Rewrite the rows starting at the one that contains "Go to the Personnel" and ending at the one that contains "Action: (51, 55)", replacing "Dosya" with "File" and keeping everything else the same.
⟨
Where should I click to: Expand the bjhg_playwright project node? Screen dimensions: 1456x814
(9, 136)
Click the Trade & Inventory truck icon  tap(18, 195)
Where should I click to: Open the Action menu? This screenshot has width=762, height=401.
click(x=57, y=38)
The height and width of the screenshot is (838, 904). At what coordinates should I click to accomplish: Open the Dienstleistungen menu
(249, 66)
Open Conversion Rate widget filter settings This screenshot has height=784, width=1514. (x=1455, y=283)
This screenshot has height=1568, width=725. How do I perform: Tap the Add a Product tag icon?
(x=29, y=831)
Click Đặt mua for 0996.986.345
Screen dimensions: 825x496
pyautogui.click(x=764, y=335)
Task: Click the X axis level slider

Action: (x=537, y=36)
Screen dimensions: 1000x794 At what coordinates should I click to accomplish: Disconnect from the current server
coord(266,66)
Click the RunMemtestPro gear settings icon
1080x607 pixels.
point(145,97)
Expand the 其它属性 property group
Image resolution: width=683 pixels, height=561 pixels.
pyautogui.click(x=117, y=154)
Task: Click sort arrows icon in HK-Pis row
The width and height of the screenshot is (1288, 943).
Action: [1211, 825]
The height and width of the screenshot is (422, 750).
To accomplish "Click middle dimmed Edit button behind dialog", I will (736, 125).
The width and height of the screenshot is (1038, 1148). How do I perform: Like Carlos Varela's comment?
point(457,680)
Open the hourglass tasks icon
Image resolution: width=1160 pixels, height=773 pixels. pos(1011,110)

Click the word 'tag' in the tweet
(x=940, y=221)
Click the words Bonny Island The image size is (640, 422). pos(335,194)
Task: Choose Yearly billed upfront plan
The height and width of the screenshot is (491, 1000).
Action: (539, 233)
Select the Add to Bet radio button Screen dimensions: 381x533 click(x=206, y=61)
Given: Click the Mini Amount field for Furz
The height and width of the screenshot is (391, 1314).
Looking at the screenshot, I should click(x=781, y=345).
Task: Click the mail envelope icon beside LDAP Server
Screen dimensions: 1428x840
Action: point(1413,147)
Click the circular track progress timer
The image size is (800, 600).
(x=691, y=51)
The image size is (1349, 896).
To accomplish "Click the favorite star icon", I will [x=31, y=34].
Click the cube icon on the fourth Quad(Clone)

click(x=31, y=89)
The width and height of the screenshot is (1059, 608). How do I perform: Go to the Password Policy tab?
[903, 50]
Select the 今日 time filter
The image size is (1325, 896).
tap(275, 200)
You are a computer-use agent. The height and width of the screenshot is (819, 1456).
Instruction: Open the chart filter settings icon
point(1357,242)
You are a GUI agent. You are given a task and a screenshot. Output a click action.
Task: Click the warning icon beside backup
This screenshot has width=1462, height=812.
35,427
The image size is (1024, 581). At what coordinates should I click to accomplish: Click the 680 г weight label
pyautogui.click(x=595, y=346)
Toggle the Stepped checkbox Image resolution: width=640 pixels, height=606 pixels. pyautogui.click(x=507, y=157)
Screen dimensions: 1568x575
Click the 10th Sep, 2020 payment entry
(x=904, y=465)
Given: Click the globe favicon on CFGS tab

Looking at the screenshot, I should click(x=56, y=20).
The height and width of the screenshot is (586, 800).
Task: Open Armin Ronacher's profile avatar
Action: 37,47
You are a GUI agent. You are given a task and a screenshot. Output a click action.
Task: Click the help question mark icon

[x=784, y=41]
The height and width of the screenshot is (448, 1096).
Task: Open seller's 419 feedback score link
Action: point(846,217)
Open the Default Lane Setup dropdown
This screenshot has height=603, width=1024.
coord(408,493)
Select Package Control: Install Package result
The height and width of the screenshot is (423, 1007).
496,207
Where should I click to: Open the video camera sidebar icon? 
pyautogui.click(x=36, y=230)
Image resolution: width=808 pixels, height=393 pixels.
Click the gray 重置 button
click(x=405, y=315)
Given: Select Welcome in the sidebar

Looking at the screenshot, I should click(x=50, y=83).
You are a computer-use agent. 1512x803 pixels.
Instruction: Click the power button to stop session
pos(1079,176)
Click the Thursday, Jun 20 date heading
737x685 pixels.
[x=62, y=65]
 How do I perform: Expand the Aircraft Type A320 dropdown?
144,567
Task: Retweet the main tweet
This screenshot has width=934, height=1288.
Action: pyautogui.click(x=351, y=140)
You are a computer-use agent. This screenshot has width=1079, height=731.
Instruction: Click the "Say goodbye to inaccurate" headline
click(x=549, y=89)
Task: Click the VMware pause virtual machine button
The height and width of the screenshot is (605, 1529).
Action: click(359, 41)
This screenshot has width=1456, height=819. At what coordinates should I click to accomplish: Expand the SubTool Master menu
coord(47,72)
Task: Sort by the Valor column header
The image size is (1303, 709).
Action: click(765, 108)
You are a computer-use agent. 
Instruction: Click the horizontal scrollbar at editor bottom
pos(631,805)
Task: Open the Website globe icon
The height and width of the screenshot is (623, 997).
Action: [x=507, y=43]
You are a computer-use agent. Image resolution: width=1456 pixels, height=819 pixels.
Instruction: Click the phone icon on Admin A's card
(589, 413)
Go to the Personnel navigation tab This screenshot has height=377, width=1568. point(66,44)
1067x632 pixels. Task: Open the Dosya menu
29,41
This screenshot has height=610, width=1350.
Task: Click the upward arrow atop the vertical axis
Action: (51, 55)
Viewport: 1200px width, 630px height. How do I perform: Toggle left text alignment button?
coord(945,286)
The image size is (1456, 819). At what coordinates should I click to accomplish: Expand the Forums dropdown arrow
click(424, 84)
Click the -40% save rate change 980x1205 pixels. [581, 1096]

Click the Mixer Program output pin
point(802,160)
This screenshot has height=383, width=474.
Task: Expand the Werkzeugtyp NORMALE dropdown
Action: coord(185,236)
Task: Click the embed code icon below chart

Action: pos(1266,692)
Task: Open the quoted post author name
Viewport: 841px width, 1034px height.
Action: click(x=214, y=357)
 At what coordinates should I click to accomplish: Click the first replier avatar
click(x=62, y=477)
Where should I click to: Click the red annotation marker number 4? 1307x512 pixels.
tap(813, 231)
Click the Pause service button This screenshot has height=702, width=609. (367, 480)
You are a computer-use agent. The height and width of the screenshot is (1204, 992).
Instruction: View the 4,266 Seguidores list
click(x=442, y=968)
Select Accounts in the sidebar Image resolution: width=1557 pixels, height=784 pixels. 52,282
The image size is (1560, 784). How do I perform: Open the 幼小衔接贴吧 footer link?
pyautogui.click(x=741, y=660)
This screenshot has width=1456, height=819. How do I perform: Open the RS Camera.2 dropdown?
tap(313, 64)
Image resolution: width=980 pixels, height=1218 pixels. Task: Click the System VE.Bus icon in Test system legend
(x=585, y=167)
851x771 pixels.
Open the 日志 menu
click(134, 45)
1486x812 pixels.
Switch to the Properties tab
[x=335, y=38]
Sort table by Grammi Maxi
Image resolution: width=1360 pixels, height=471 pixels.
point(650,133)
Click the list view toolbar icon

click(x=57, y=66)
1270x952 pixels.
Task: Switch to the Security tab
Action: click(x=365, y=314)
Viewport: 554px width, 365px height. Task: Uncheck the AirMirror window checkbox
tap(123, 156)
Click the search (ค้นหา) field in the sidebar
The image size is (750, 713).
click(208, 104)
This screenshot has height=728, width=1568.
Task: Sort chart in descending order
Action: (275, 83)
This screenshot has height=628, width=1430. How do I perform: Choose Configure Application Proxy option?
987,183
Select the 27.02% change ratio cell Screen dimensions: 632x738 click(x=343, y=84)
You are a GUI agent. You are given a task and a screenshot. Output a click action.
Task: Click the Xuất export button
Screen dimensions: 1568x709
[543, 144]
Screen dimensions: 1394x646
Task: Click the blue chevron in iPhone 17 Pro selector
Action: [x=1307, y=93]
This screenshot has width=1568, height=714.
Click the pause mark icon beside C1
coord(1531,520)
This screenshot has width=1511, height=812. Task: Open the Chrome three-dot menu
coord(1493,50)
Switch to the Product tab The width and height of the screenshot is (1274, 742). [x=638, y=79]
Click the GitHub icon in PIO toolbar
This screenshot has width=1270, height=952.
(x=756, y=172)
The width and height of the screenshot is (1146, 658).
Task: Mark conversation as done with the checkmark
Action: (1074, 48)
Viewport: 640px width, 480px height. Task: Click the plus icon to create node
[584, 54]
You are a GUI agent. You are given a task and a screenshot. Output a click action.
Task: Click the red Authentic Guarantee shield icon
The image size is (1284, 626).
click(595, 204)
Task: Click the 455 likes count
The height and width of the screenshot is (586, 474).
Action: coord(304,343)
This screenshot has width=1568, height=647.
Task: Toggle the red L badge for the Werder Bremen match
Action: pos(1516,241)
⟩
Written response:
Go to the Personnel navigation tab This screenshot has height=377, width=1568. point(66,44)
1067x632 pixels. Task: Open the File menu
29,41
This screenshot has height=610, width=1350.
Task: Click the upward arrow atop the vertical axis
Action: (51, 55)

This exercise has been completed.